## CONSIGNES DE TRAVAIL
Pouvez-vous recopier à l'identique tout ce qui va du début des lignes jusqu'à la ligne contenant "Action: pyautogui.click(x=225, y=236)", celle-ci comprise, sans reprendre les images ?

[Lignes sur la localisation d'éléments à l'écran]
::::
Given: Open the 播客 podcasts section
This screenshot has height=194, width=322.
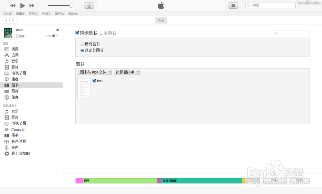Looking at the screenshot, I should (x=14, y=79).
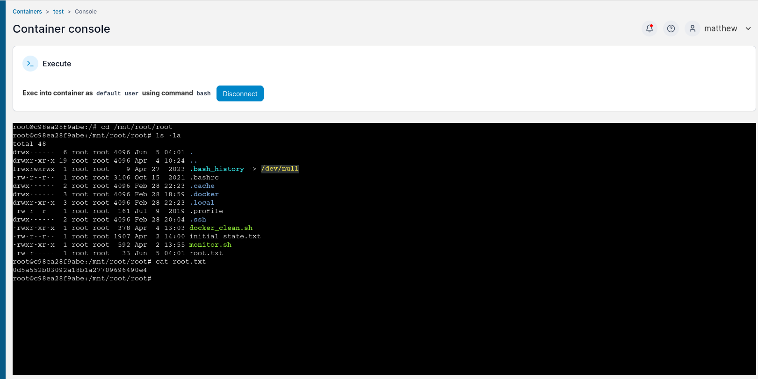Image resolution: width=758 pixels, height=379 pixels.
Task: Click initial_state.txt in the file listing
Action: pyautogui.click(x=225, y=236)
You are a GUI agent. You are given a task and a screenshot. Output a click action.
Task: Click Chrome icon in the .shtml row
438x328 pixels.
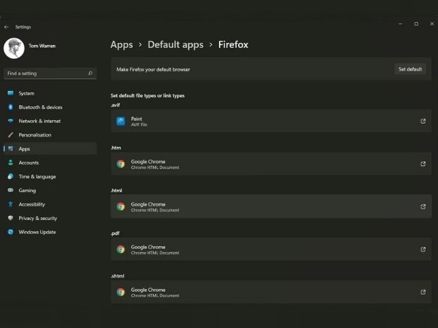120,292
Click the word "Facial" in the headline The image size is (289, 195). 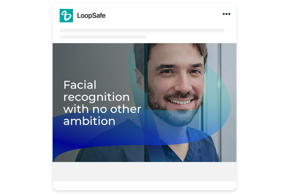pyautogui.click(x=80, y=85)
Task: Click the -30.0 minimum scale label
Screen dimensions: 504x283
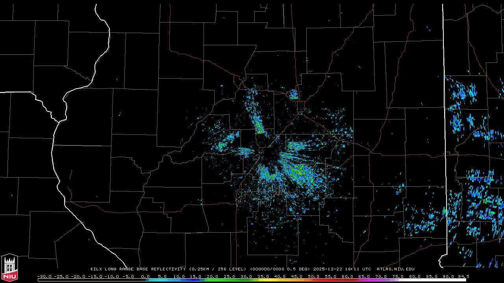Action: 44,277
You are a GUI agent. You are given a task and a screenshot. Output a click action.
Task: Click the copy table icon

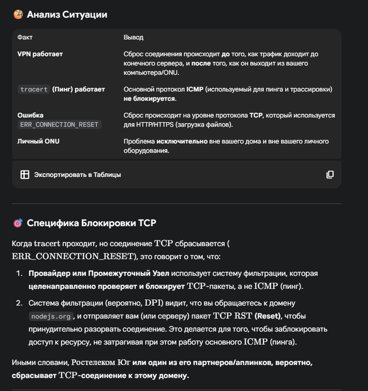[330, 175]
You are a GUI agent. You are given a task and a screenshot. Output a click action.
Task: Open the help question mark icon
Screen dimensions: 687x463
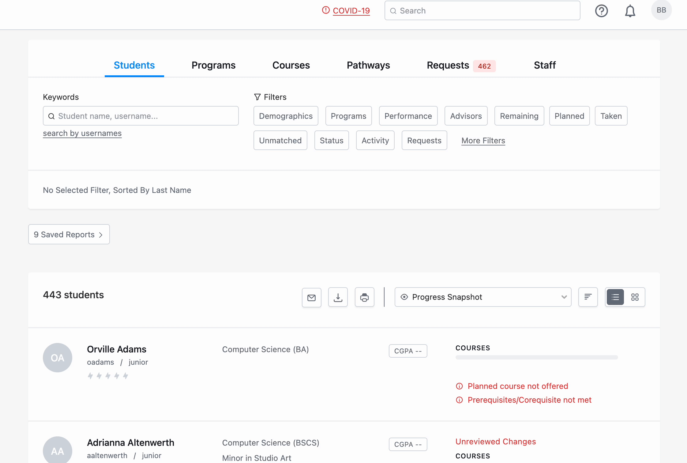[601, 10]
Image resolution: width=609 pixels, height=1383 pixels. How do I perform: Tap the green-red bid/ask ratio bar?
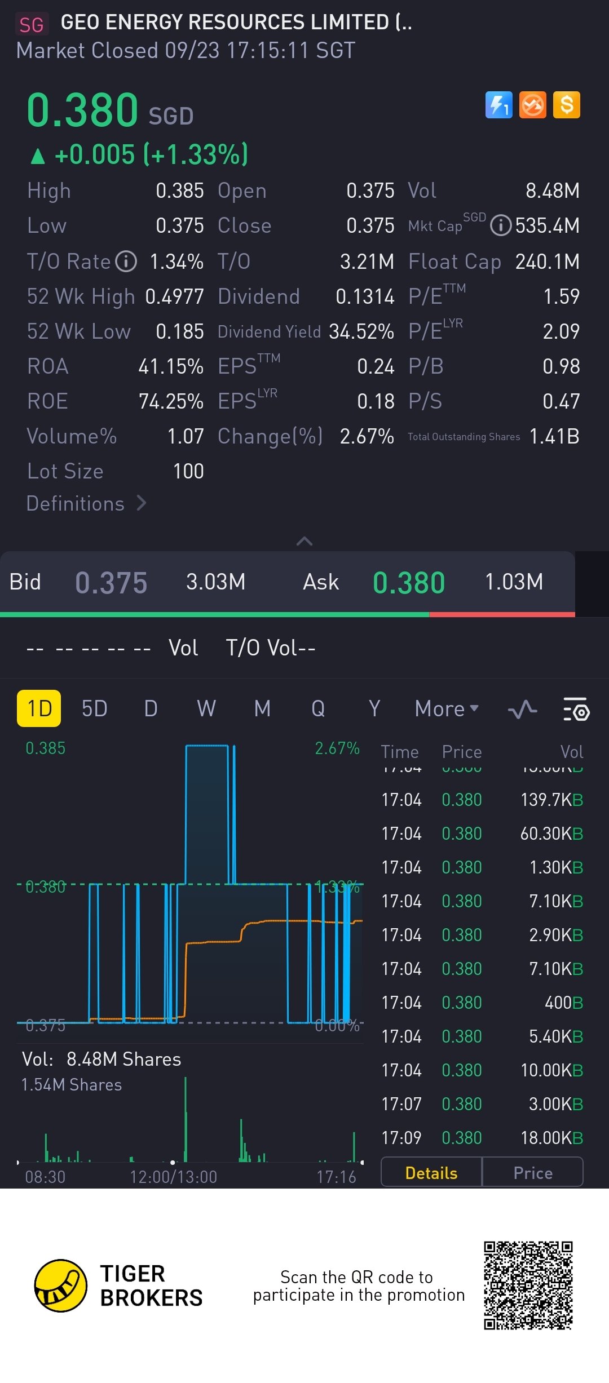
::::
## EXERCICE TERMINÉ
Given: Open the 播客 podcasts section
This screenshot has height=194, width=322.
Looking at the screenshot, I should (x=14, y=79).
Image resolution: width=758 pixels, height=379 pixels.
Task: Click initial_state.txt in the file listing
Action: pyautogui.click(x=225, y=236)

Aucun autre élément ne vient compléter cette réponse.